The procedure is performed under general anesthesia with the legs placed in the dorsal lithotomy position. After cleaning, the bladder is drained or a catheter is left in place. Once draped, an incision is made in the umbilicus and the trocar through which the camera is placed is inserted at this site. The abdomen is then distended with carbon dioxide. In one technique the gas is inserted after placing a veress needle followed by the blind insertion of a sharp trocar. The other technique is the open or Hasson technique whereby a larger incision is made in the umbilicus and the trocar is inserted under visualization. Once the abdomen is adequately distended additional trocars can be placed under direct visualization. This is usually done in the right and left lower quadrant or in a lower midline (suprapubic) location. In many cases the bed is placed in a head down position (reverse trendelenberg) to tilt the pelvis forward and shift the intestines up and away from the gynecologic organs.
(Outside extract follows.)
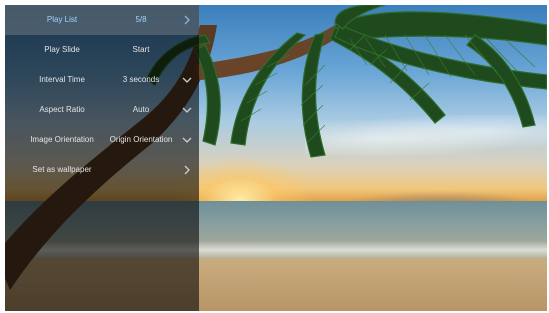  Describe the element at coordinates (62, 140) in the screenshot. I see `menu-item-label: Image Orientation` at that location.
The risks and potential complications can be associated with the anesthesia, the position during the surgery and the procedure itself. In addition individual risks of complications are altered by health status, age, weight and medical co-morbidities. Those of younger age and good health have a much lower risks than those who have chronic medical problems and are older. Those who are overweight or obese are also at much greater risk.
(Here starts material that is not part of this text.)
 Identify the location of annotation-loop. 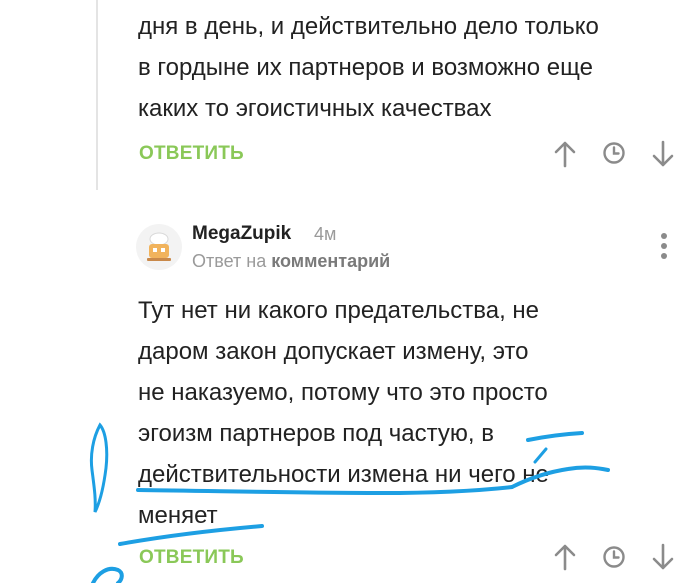
(99, 468).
General anesthesia has always carried risk but it is safer now than ever and the actual risk is quite low. The death rate has decreased or the past decades from 2/10,000 to 1/200,000-300,000 procedures. The more serious risk includes inciting a heart attack, which occurs approximately 0.6% of the time wherein, nausea and vomiting is the most common complication occurring 23% of the time. Other complications include airway problems, hypertension, hypotension, arrhythmias and altered mental status.
Lying still during a procedure especially for long periods of time can compromise blood supply to the nerves. Nerve damage can occur to the shoulders and limbs when they are left in one position for long periods or when they are improperly positioned during surgery. In addition the position maybe altered when the table is moved which can occur during the procedure to facilitate the surgery. The nerve damage may present with numbness, tingling, pain, weakness in the limbs, or inability to use the extremity. In the vast majority of cases, the symptoms resolve over time.
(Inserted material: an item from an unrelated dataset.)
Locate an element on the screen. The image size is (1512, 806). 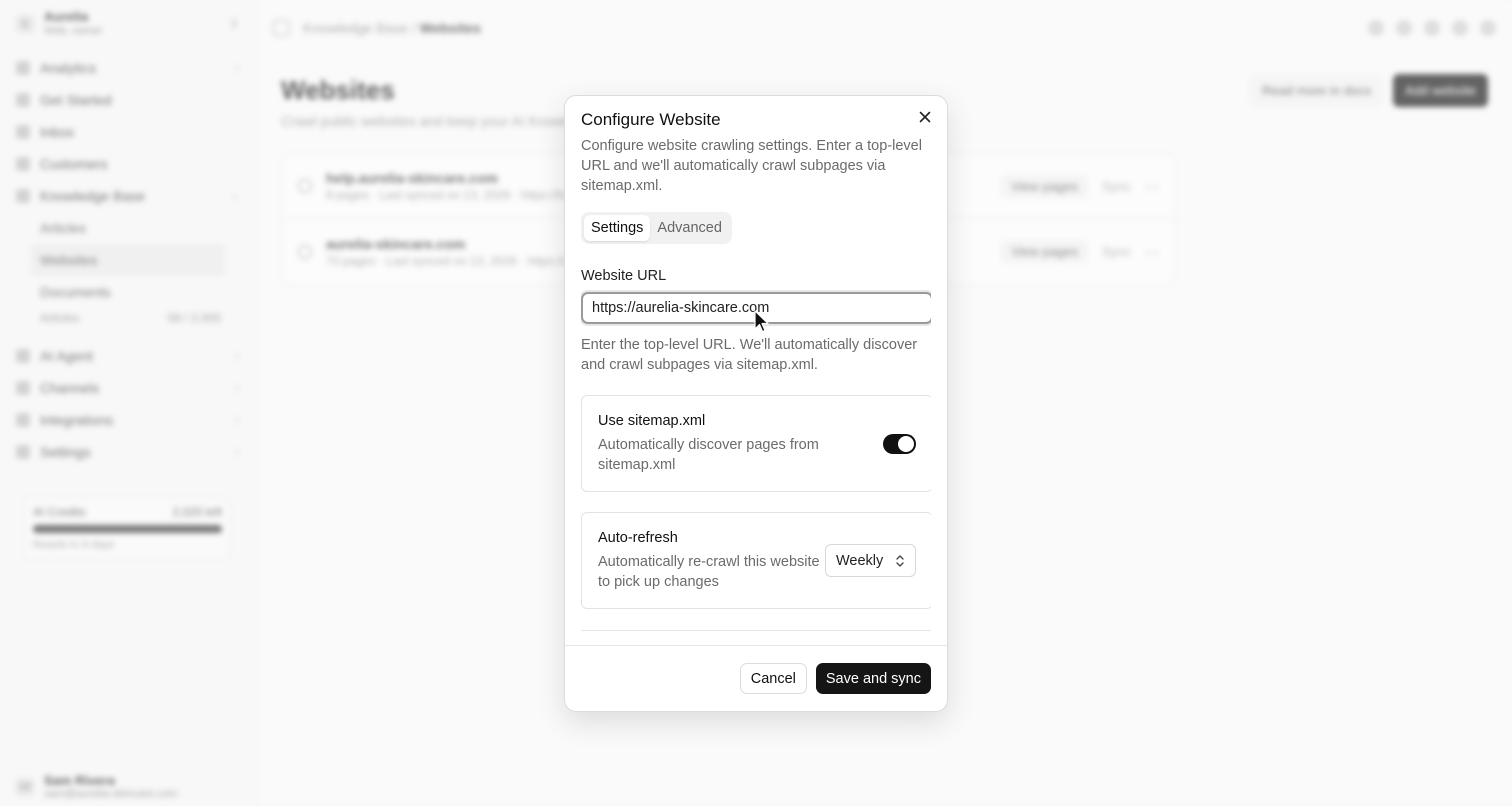
dialog-title: Configure Website is located at coordinates (651, 120).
The surgical related risks include injury to bowel, bladder and blood vessels during the placement of the veress needle and trocars. The consequences are death from a massive quick bleed if the aorta or other major blood vessels are struck. The vascular injury rate is approximately 3.1/10,000 procedures. Bladder and bowel injury are easily repaired if identified immediately but if discovered later will require a more complex repair and longer recovery. The risk of intestinal injury is approximately 4.4/10,000 procedures and it is usually delay in recognition that leads to death from overwhelming infection. Fortunately these major complications occur with low enough frequency that most of these cases are done as an outpatient.
Most women do quite well after the procedure but the most common complaints relate to shoulder pain form the instilled gas or nausea from the medications used. Some complications occur several days to weeks after the procedure and can include herniation of intestine through the trocar site and infection or breakdown of the incision sites. Other infections can occur such as pneumonia and a urinary tract infection. A blood clot in the legs (deep venous thrombosis) and/or a clot in the lungs (pulmonary embolus) can occur and these can be life threatening if left untreated.
The most common procedures performed using laparoscopy are tubal ligation, ovarian cystectomy (removal of cyst from ovary), ectopic pregnancy surgery and removal of an ovary or tube. Laparoscopy is the procedure of choice for these procedures. The alternative surgeries carry greater risks. The decision to undergo surgery should not be taken lightly but if you need it, be assured that the procedure can be accomplished easily with a high chance of success without complications.
I hope this article has provided you with information that will help you make wise choices, so you may:
Live healthy, live well and live long!